In the Vincentian Heritage Journal, from 2007, Sister Betty Ann expands the quote (above) from Sr. Juliana:

Sister Juliana Chatard (1833-1917), described her experiences in Richmond at Saint Ann’s Military Hospital, concluding a passage thus: “to lay the scene truly before you is beyond any human pen.” All kinds of misery lay outstretched before us. A terrible engagement commencing near the City (Richmond), this hospital being more convenient was made the field hospital, where all the wounded were first brought, their wounds examined and dressed, then sent to other hospitals to make room for others. This Battle lasted 7 days, commencing about 2:00 a.m. and continuing to 10 p.m. each day.’ The bombs were bursting and reddening the heavens. While the Reserve Corps ranged about three hundred yards from our door. While these days lasted, our poor Sisters in the [Richmond] City Hospitals were shaken by the cannonading and the heavy rolling of the ambulances filling the streets bringing in the wounded and dying men. The entire city trembled as if from an earthquake during the whole week, with the exception of a few short hours between 10 and 2:00 o’clock. Memory is surfeited over these days; hearts overflowing with anguish at the bare remembrance of them. 2

Sr. Betty Ann includes a tribute to Sr. Juliana:

Sister Juliana Chatard – Juliana Chatard, of Baltimore, entered the Sisters of Charity of Saint Joseph’s, 28 August 1857. During her sixty years as a Daughter of Charily, Sister Juliana served in educational and leadership roles in various locations from New York to Alabama. She was on mission in Richmond, Virginia, as a young sister of only twenty-eight years when she distinguished herself in Civil War services in the capital of the Confederacy, and wrote a firsthand account of her experiences. The Sisters served in Richmond at Saint Francis de Sales Infirmary, The Richmond General Hospital #1 (the Alms House Hospital), and Saint Ann’s Military Hospital.
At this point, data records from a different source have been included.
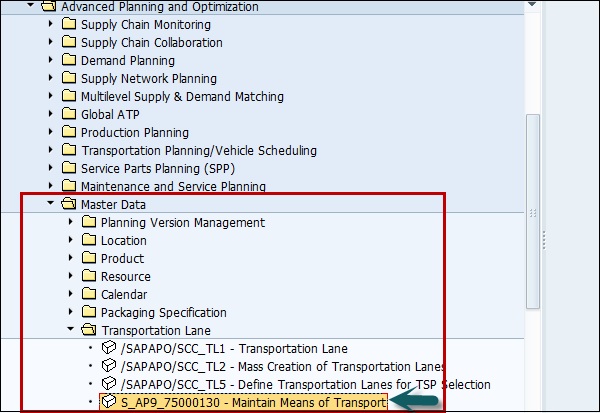Select the Packaging Specification folder label
Viewport: 600px width, 413px height.
pyautogui.click(x=163, y=313)
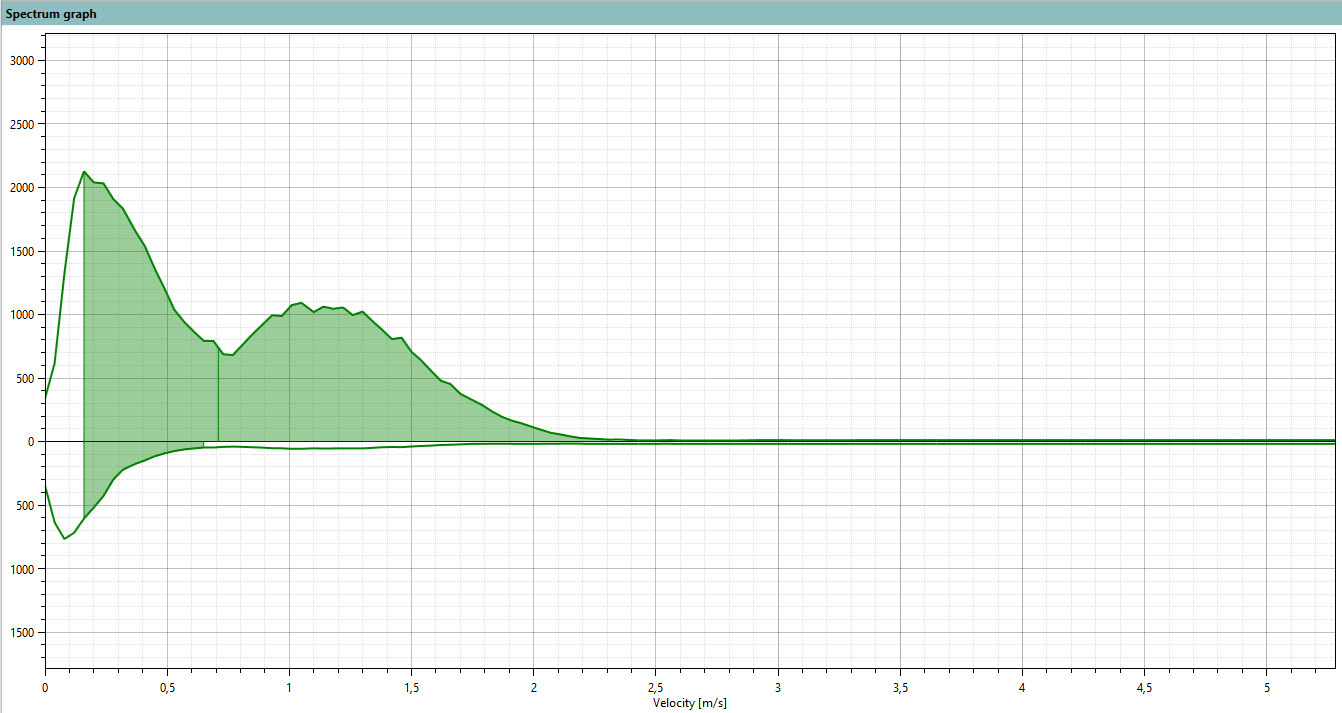Click the Spectrum graph panel title
Viewport: 1342px width, 713px height.
click(51, 14)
… Preserving and passing on the Daughters of Charity tradition of care and compassion tells a unique story of faith and service The National Museum of Civil War Medicine, Frederick, MD impelled by the love of Christ. Their example still gives inspiring witness of the daring and dedication of women who risked all for the sake of their mission by valiantly crossing boundaries of locale, politics, and religion during wartime.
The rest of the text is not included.